When the author was three years old and his brother not quite one, his father left the family in the West Indies to look for better work in England. Soon, his mother followed and the children stayed with a grandmother. After two years, the boys were “dragged from the warmth of our grandmother’s protective arms” to join their parents. This short autobiography outlines what it was like to be a minority in an unwelcoming climate and a strange culture.
The trip to England didn’t begin well. The boys had never seen a plane, ship or train, and weren’t told what to expect. They climbed up “long and never-ending steps in the jaws of this gigantic silver bird made of metal,” and “strapped down as if we had been chastised for something wrong….” At one point, a woman threw herself onto the aisle floor and wailed they would die a “horrible death.”

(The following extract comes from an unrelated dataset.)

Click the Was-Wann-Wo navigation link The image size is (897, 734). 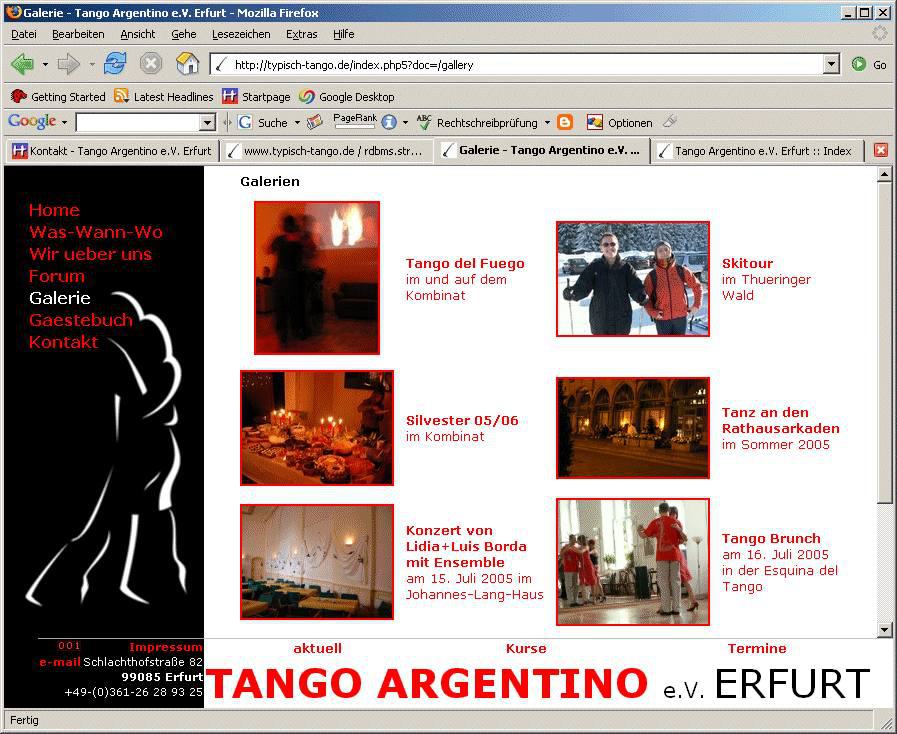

He was seasick on the ship, and hungry on the train. The sight of London was “mind-blowing.” Still, they had a home, went to school (almost all white), made friends and had the adventures that most boys have.

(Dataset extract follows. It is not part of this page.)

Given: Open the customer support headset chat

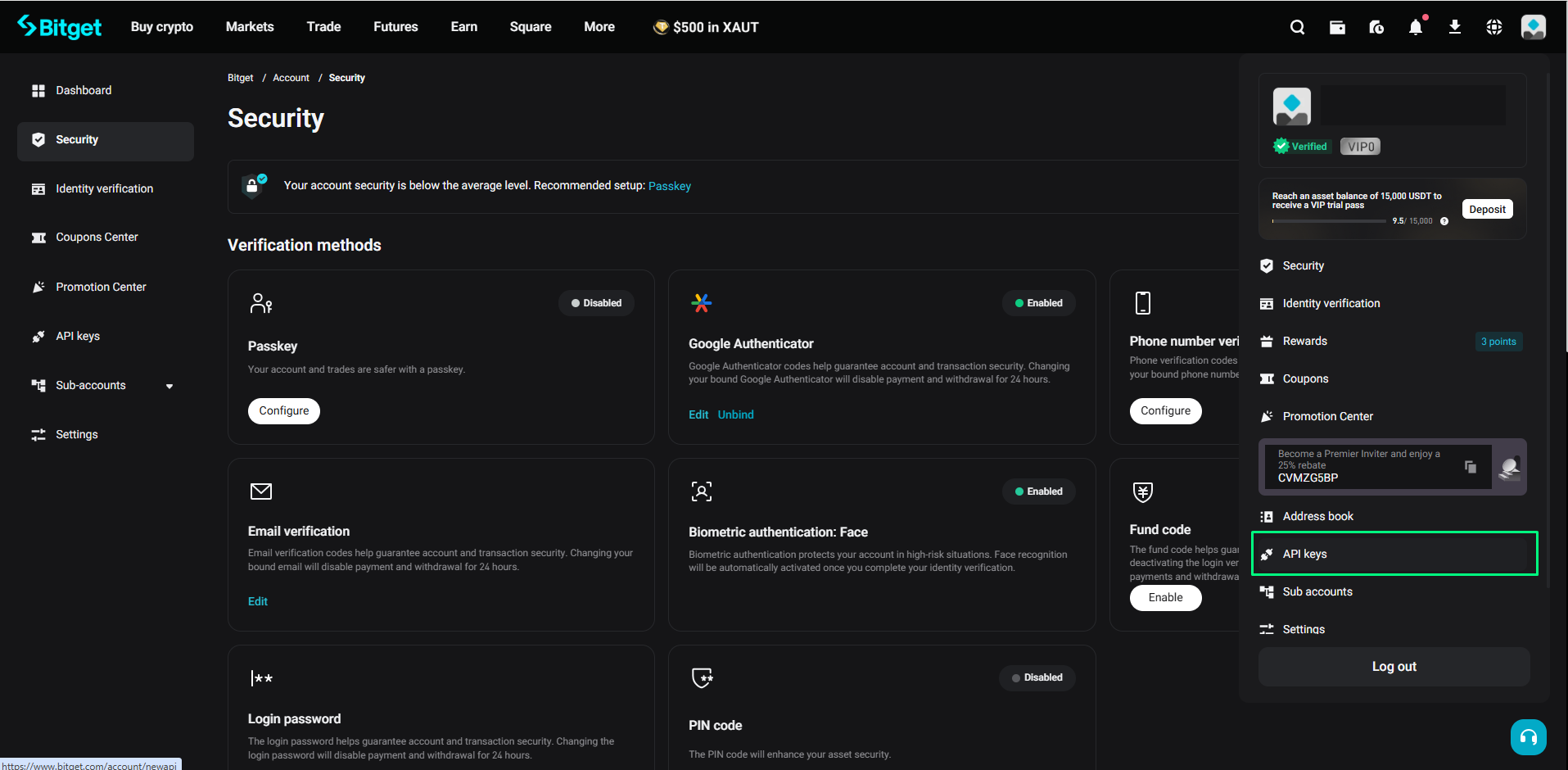Looking at the screenshot, I should click(1528, 737).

The book is composed of various episodes in the author’s life: marriage to two women, divorce, his apprenticeship as an electrician and later as a “shift worker” for Scotland Yard, his addictions to alcohol and gambling. Much is made of relatively small incidents: his Achilles’ tendon snapping, boyhood pranks, a few sexual escapades. There’s little about his wives, less about his children.
The words the author chooses are often inappropriate for the context and overblown (he describes a meat market as “a produce of the various carcasses slaughtered in the disguise of providing sustenance”). The narrative offers no exceptional lessons and few engaging stories. As such, there’s little to recommend it to readers who are not in the author’s inner circle of family and friends.